_Task to complete_
Count the lines in the records below that contain the string "target". Reply with only that number.

--

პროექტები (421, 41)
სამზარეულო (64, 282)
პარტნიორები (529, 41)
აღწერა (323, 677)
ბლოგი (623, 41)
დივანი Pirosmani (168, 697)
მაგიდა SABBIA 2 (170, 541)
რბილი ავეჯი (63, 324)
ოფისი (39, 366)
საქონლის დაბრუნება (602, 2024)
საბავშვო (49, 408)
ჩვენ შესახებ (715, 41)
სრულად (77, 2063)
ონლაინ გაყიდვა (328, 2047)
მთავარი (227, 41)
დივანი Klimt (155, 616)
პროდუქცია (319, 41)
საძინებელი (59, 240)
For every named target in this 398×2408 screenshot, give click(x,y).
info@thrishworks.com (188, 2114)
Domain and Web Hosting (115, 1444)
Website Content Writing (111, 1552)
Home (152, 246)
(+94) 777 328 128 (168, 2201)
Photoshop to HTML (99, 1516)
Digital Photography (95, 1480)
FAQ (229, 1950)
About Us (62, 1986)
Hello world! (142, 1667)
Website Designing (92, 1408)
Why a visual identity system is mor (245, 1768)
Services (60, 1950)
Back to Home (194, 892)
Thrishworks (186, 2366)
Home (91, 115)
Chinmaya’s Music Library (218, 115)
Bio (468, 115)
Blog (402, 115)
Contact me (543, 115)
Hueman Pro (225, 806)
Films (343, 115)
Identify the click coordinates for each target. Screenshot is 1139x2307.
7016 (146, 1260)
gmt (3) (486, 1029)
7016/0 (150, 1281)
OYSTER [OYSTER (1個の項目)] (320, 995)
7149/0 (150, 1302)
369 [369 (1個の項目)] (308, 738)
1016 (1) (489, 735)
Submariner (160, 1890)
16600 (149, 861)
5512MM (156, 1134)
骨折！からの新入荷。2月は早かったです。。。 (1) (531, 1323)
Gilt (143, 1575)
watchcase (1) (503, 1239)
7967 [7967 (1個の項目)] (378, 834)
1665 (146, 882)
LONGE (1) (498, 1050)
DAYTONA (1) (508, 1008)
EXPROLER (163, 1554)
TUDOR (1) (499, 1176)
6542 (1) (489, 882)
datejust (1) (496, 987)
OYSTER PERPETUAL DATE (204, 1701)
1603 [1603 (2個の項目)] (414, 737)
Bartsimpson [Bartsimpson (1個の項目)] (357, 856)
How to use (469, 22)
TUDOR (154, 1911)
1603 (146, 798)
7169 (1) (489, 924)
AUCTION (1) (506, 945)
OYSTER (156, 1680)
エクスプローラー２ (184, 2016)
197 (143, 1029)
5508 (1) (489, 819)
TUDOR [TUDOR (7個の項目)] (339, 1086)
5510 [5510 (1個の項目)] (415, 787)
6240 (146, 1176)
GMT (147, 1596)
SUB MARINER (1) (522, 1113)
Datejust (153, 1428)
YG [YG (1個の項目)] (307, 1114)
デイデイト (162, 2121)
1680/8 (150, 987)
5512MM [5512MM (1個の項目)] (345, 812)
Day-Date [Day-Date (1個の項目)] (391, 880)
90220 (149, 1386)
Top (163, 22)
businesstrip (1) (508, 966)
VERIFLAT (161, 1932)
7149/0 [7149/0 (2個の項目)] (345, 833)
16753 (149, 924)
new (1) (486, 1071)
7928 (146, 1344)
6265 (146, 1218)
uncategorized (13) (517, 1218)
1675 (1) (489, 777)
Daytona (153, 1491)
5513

--

_Solution to the problem_
2